DR. SARA LLORENTE GONZÁLEZ
SPECIALIST. OPHTHALMOLOGY DEPARTMENT
The flying flies or myodesopsias are small spots that patients perceive moving in their visual field. They correspond to condensations of the vitreous humor, a transparent gel that fills the interior of the eye.
Generally, it does not reverse importance, but, in some occasions they associate small tears and/or hemorrhages in the retina that may require laser treatment to prevent a detachment of the retina (more serious pathology that requires surgical treatment).
We have a team of retinal surgeons with extensive experience in managing the complications of this pathology.
Do you need a remote second opinion?
Our professionals will provide you with a medical evaluation without you having to leave your home.
What are the symptoms of flying flies?
The "flying flies" or myodesopsias, in the vast majority of cases are a normal process of the aging of the eye and do not compromise vision.
At first they can be annoying, as time goes by patients adapt to that vision.
When they are very dense or have little mobility they can produce vision problems and diminish the quality of life.
The most common symptoms are:
- Spots in the vision.
- Vision of flashing lights or luminous streaks.
Do you have any of these symptoms?
An ophthalmological examination may be necessary
What are the causes?
With the years, it is very frequent that the vitreous humor becomes watery (instead of gelatinous) and suffers a process of internal disorganization, with the formation of condensation inside.
These condensations float in the vitreous humor and produce shadows in the retina that move with the movement of the eyes ("flying flies"), especially in very illuminated environments or on white backgrounds.
The perception of "flashes of light", even with the eyes closed and in the dark, is due to the separation that the vitreous humor suffers from the retina, when the disorganization is greater.
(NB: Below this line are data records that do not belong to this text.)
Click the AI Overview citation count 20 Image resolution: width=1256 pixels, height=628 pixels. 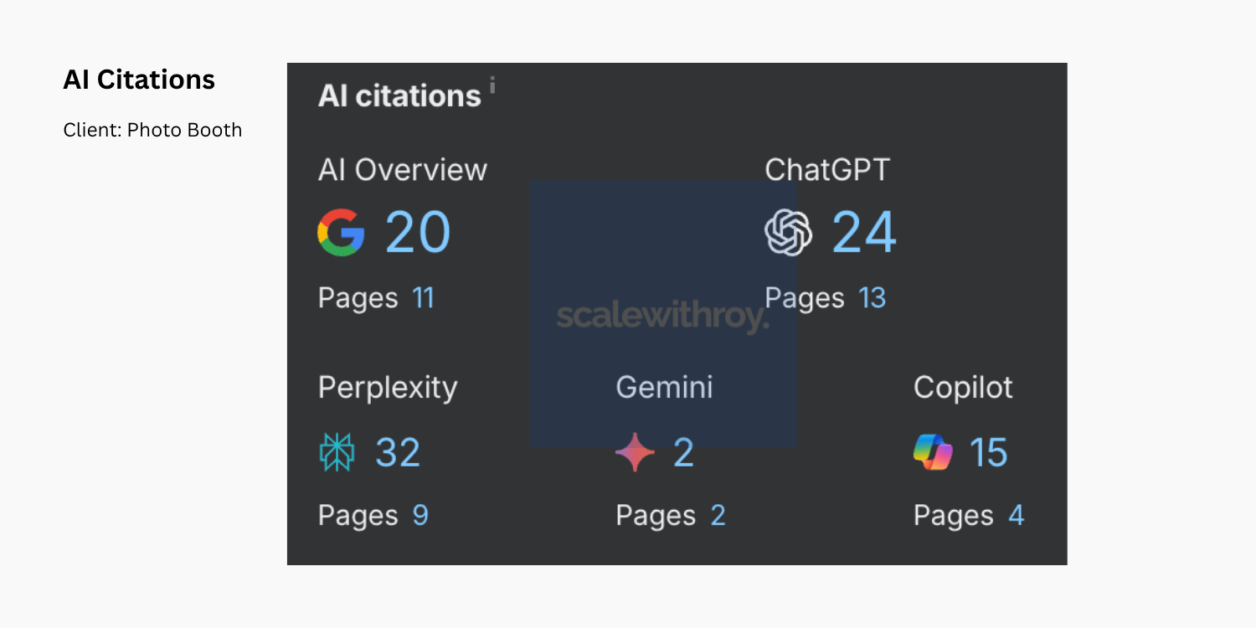tap(418, 232)
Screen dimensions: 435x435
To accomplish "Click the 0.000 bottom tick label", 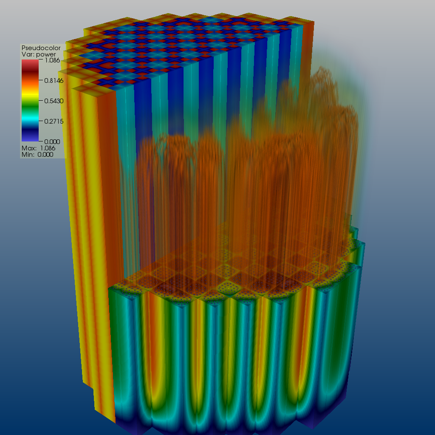I will click(x=52, y=141).

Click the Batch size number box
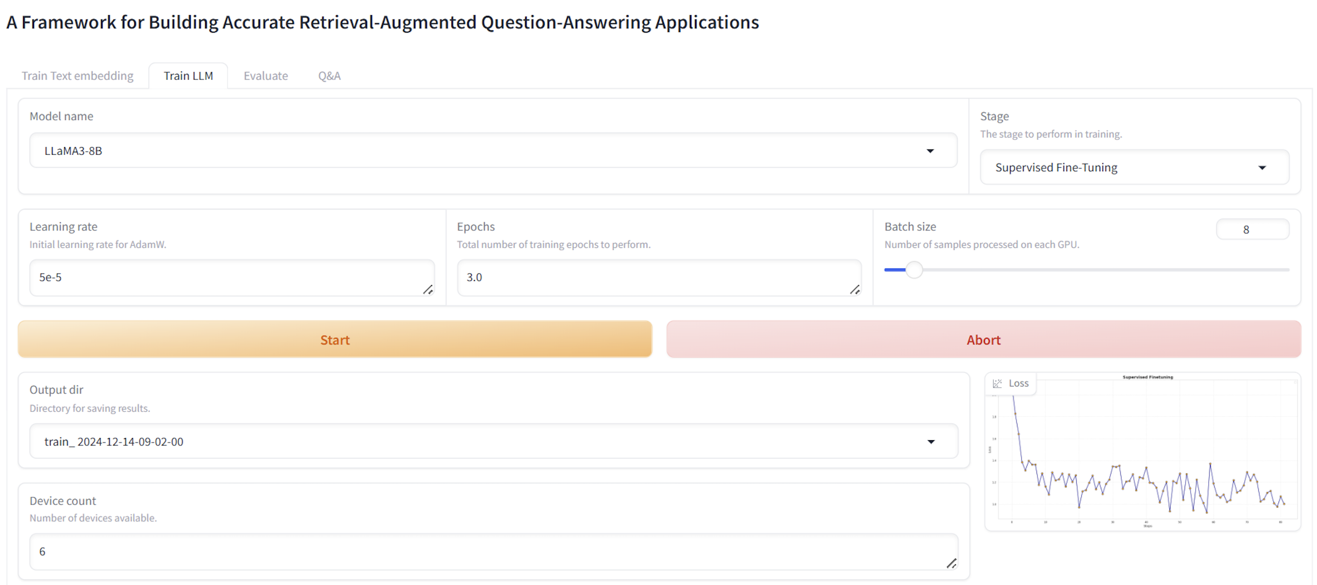coord(1252,229)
This process is called vitreous detachment.
This disorganization of the vitreous humor can occur more precociously in people with:
- Cataract surgery.
- Ocular laser surgery.
- Recurrent or chronic inflammation of the interior of the eye.
- Less frequently, it can be associated with certain ocular diabetic complications or other serious ocular diseases.
How are flying flies diagnosed?
The diagnostic procedure of the flying flies (myodesopsias) includes an examination of the fundus of the eye with pupil dilation, by means of which the state of the retina is evaluated, discarding the existence of a serious disease or injury in most of the cases.
The flying flies and the flashes of light become more frequent with aging.
How are floaters treated?
In cases where the retina is affected, it is essential to perform laser treatment to prevent a detachment of the retina from the damaged areas. However, there is no medical treatment to make flying flies disappear.
Only in very exceptional cases, in which the symptoms are very incapacitating for the patient, could it be justified to perform surgery to eliminate the vitreous humor with the opacities it contains (vitrectomy) or a procedure to dissolve said opacities, such as laser vitreolysis.
Where do we treat them?
IN NAVARRA AND MADRID
OUR MEDICAL TEAM
Specialists of the Department of Ophthalmology
Equipped with the latest technology, the Department of Ophthalmology has the necessary equipment, both technical and human, to offer comprehensive and specific assistance to each patient.
We are one of the few centers that have a microsurgery laboratory for the improvement of clinical practice.
Organized in specialized units
- Cornea and eye surface
- General Ophthalmology
- Refraction defects
- Pediatric ophthalmology
Why at the Clinica?
- More than 25 years of experience.
- Experts in the diagnosis and treatment of ocular pathologies.
- With the security and guarantee of a prestigious hospital.
Our team of professionals
Safer than ever to continue taking care of you
We update safety protocols weekly with the latest scientific evidence and the knowledge of the best international centers with which we collaborate.